■ Travail à faire ■
Remplacez "dropdown" par "menu" dans le matériel, du début jusqu'à la ligne contenant "(x=768, y=8)" incluse, sans rien modifier d'autre. Ne redonnez que ces lignes.

■ Données d'entrée ■
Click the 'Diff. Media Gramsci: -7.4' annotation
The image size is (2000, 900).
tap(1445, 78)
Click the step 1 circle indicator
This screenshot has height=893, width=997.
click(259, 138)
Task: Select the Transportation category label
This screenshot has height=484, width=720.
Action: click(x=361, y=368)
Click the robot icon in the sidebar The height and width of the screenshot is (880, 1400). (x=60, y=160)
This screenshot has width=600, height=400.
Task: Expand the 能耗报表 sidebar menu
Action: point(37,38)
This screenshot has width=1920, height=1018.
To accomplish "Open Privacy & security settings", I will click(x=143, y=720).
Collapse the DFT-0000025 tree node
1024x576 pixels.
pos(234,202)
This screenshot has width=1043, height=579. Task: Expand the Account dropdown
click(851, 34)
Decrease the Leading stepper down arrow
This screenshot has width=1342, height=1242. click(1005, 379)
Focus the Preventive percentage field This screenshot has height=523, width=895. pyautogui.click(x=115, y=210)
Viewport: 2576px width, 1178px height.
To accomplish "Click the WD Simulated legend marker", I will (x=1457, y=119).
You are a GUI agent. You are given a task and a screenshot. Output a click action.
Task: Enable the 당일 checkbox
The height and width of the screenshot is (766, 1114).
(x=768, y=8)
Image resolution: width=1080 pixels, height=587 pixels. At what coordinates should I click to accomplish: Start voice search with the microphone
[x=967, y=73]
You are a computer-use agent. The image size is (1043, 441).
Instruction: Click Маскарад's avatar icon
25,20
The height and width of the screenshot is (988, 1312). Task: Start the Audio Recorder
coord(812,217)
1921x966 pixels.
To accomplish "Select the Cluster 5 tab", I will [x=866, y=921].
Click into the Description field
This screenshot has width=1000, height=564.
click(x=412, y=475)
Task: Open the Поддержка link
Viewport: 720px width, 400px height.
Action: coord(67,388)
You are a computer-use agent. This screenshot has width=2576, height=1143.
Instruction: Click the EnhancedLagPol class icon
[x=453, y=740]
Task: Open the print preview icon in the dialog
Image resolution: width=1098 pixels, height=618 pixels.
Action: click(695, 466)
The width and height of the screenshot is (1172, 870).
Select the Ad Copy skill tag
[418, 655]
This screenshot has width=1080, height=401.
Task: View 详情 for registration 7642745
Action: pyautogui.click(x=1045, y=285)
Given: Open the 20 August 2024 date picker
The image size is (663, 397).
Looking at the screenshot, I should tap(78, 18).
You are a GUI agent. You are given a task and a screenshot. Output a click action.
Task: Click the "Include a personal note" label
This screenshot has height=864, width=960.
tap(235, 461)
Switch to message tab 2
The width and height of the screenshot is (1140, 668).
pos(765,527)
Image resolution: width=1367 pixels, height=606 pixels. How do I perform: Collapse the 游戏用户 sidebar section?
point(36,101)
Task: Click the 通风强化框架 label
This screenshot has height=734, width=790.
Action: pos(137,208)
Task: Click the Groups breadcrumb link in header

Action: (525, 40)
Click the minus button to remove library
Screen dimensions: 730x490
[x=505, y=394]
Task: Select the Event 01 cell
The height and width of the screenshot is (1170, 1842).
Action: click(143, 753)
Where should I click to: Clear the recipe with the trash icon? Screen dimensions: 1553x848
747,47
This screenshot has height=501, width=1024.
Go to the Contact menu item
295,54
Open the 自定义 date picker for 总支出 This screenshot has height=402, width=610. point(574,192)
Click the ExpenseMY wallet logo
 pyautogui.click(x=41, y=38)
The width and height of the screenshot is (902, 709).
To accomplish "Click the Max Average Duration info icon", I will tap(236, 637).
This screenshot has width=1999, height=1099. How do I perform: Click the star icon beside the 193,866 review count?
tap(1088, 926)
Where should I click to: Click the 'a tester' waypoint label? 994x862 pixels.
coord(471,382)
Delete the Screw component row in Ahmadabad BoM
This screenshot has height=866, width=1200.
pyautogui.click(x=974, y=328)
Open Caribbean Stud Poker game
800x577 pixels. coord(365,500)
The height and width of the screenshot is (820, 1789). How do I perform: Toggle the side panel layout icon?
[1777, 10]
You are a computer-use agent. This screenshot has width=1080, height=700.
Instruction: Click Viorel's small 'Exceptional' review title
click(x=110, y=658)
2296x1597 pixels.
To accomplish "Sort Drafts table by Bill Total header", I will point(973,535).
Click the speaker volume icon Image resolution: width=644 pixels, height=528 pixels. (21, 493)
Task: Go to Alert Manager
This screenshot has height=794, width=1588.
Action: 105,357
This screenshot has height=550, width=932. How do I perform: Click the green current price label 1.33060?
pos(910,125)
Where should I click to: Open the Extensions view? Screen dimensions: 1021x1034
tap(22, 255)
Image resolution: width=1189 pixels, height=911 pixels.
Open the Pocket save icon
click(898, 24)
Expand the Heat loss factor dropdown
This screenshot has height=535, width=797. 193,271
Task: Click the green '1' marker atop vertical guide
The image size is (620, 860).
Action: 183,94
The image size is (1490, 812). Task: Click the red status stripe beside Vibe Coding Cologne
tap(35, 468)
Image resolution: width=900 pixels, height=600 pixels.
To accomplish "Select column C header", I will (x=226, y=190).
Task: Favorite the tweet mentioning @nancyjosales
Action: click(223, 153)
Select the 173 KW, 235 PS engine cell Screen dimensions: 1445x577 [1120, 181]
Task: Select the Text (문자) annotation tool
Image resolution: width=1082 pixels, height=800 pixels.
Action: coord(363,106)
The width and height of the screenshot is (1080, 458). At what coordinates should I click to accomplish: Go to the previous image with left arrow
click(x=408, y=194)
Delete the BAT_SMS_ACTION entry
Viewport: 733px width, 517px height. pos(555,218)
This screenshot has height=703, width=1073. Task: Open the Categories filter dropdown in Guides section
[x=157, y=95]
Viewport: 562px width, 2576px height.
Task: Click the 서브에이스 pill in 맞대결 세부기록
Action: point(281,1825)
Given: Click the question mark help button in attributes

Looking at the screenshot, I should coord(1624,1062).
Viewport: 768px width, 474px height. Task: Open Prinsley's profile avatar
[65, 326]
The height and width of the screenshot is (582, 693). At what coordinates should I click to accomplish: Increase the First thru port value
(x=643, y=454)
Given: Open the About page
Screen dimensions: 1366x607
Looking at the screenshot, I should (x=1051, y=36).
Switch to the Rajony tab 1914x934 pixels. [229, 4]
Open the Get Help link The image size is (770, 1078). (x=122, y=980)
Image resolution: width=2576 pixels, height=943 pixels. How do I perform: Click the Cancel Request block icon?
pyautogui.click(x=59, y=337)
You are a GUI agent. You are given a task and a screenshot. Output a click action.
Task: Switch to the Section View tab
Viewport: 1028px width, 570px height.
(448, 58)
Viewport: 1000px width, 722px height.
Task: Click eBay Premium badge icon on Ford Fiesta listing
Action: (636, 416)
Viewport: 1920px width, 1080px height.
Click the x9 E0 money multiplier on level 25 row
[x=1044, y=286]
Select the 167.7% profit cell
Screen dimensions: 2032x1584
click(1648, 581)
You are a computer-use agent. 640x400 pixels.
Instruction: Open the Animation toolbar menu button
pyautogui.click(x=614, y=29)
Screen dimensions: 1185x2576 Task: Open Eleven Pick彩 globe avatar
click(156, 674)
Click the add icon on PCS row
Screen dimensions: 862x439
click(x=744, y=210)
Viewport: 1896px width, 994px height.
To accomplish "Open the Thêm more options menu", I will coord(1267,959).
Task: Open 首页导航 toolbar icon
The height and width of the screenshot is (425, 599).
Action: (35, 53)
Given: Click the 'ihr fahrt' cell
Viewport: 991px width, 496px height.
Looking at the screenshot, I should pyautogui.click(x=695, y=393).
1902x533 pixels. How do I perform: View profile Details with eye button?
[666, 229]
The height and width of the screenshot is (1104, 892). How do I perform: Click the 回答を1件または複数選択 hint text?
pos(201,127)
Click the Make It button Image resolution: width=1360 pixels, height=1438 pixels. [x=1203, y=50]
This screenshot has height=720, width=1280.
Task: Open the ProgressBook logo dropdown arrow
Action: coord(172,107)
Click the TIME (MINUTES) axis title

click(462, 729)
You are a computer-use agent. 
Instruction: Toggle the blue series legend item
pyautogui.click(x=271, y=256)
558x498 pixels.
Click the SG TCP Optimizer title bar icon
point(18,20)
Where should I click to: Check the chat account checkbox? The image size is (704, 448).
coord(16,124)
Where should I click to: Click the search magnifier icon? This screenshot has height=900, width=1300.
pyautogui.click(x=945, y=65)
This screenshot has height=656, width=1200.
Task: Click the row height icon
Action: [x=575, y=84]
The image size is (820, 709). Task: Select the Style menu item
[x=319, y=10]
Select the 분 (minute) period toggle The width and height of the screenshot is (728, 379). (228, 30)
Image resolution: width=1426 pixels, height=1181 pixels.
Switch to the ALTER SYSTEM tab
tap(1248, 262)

■ Tâche terminée ■
Click the 'Diff. Media Gramsci: -7.4' annotation
The image size is (2000, 900).
tap(1445, 78)
Click the step 1 circle indicator
This screenshot has height=893, width=997.
click(259, 138)
Task: Select the Transportation category label
This screenshot has height=484, width=720.
Action: click(x=361, y=368)
Click the robot icon in the sidebar The height and width of the screenshot is (880, 1400). (x=60, y=160)
This screenshot has width=600, height=400.
Task: Expand the 能耗报表 sidebar menu
Action: point(37,38)
This screenshot has width=1920, height=1018.
To accomplish "Open Privacy & security settings", I will click(x=143, y=720).
Collapse the DFT-0000025 tree node
1024x576 pixels.
pos(234,202)
This screenshot has width=1043, height=579. Task: Expand the Account menu
click(851, 34)
Decrease the Leading stepper down arrow
This screenshot has width=1342, height=1242. click(1005, 379)
Focus the Preventive percentage field This screenshot has height=523, width=895. pyautogui.click(x=115, y=210)
Viewport: 2576px width, 1178px height.
To accomplish "Click the WD Simulated legend marker", I will (x=1457, y=119).
You are a GUI agent. You are given a task and a screenshot. Output a click action.
Task: Enable the 당일 checkbox
The height and width of the screenshot is (766, 1114).
(x=768, y=8)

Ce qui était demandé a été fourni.